The one ship associated with NOAA that had been doing such research is back in Pascagoula, Miss., having completed a week-long cruise during which scientists taking underwater samples found signs of just the kind of plume that environmentalists fear could have devastating effects on sea life of all shapes and sizes.

ABC News notes that the White House allowed BP to suppress video of the oil spill for 3 weeks. ABC also quotes a top oil spill expert as saying that BP's use of booms around the spill site now won't really do anything ... and is just an exercise in public relations so that it looks like it's doing something.

There has been tremendous underreporting of the amount of oil spilling into the Gulf. As the Houston Chronicle notes:

A prominent oceanographer, who was among the first to say official estimates understated the volume of the Gulf of Mexico oil spill, charged Tuesday that a federal agency is punishing scientists whose findings disagree with government figures.

Ian MacDonald, an oceanographer with Florida State University, who more than two weeks ago said the oil spill was likely five times as large as the 5,000 barrel-a-day estimate from the National Oceanic Atmospheric and Administration, said the agency is attacking scientists who challenged government estimates, while itself doing little to glean new information about the spill size.

“The scientific community in the Gulf of Mexico is fairly small ... and we've been very dedicated for a long time and not only is nobody listening to us in this, but it seems like they really want us to shut up,” MacDonald said. “It's very, very punitive and anybody who is doing this is getting attacked by NOAA.”

In addition, Coast Guard and BP officials threatened CBS reporters with arrest for filming oil sludge on a Louisiana Beach.

BP is also using dispersants to hide the extent of the oil spill. Specifically, as many commentators note, the dispersants cause much of the oil to sink, so that it appears that the spill isn't that big. But the dispersants are not only highly toxic, but will also probably make the damage from the oil itself even worse.

Moreover, just as the cover-up about the severity of the financial crisis has allowed Larry Summers, Tim Geithner, Ben Bernanke and most of Congress to kill real financial reform, BP and the government's drastic underplaying of the size of the spill has allowed BP to skate by without taking emergency actions, such as bringing in booms on an emergency basis, or to undertake more pro-active and creative responses.

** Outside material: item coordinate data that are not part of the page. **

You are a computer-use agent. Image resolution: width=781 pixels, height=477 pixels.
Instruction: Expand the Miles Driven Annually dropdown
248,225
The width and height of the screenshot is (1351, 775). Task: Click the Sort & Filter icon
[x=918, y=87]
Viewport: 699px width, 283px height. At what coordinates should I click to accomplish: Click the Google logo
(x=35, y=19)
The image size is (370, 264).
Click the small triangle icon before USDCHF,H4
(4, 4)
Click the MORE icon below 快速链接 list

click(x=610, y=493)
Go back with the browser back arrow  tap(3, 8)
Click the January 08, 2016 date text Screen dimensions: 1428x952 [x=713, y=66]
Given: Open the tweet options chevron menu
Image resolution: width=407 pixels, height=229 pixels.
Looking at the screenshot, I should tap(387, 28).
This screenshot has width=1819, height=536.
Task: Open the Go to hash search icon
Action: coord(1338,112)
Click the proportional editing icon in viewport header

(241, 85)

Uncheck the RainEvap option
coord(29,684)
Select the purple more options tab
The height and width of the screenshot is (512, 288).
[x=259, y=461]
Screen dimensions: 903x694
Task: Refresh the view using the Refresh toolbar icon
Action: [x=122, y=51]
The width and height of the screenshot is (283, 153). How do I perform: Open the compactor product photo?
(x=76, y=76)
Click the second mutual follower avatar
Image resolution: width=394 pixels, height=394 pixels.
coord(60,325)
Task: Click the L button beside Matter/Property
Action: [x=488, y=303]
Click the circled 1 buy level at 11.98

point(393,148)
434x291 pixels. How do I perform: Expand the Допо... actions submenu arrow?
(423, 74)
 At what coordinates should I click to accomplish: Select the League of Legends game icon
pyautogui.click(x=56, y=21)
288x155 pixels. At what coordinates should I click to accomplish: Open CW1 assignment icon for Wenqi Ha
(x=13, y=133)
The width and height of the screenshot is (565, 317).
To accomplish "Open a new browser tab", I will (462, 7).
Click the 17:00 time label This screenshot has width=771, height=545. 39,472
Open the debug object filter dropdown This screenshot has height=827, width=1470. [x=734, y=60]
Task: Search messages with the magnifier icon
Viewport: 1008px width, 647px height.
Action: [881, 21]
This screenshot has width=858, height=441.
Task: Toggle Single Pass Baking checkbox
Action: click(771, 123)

And just as nothing has changed going forward with regard to the economy since the 2008 meltdown, nothing has changed with regard to offshore drilling.

For example, since the Deepwater Horizon oil drilling rig exploded on April 20th, the Obama administration has granted oil and gas companies at least 27 exemptions from doing in-depth environmental studies of oil exploration and production in the Gulf of Mexico. And a whistleblower who survived the Gulf oil explosion claims in a lawsuit filed today that BP's operations at another oil platform risk another catastrophic accident that could "dwarf" the Gulf oil spill, partly because BP never even reviewed critical engineering designs for the operation.

Indeed, the industry and government spokespeople have used the exact same word as each crisis - financial and environmental - unfolded. They said the problem was "contained".

In both cases, we the people are left holding the bag because the giant companies and their campaign-contribution-buddies in DC are trying to sweep the severity of the problem under the rug, to manage the crisis as p.r. campaigns to protect those who let it happen ... instead of actually taking steps necessary to solve the problems, and to make sure they won't happen again.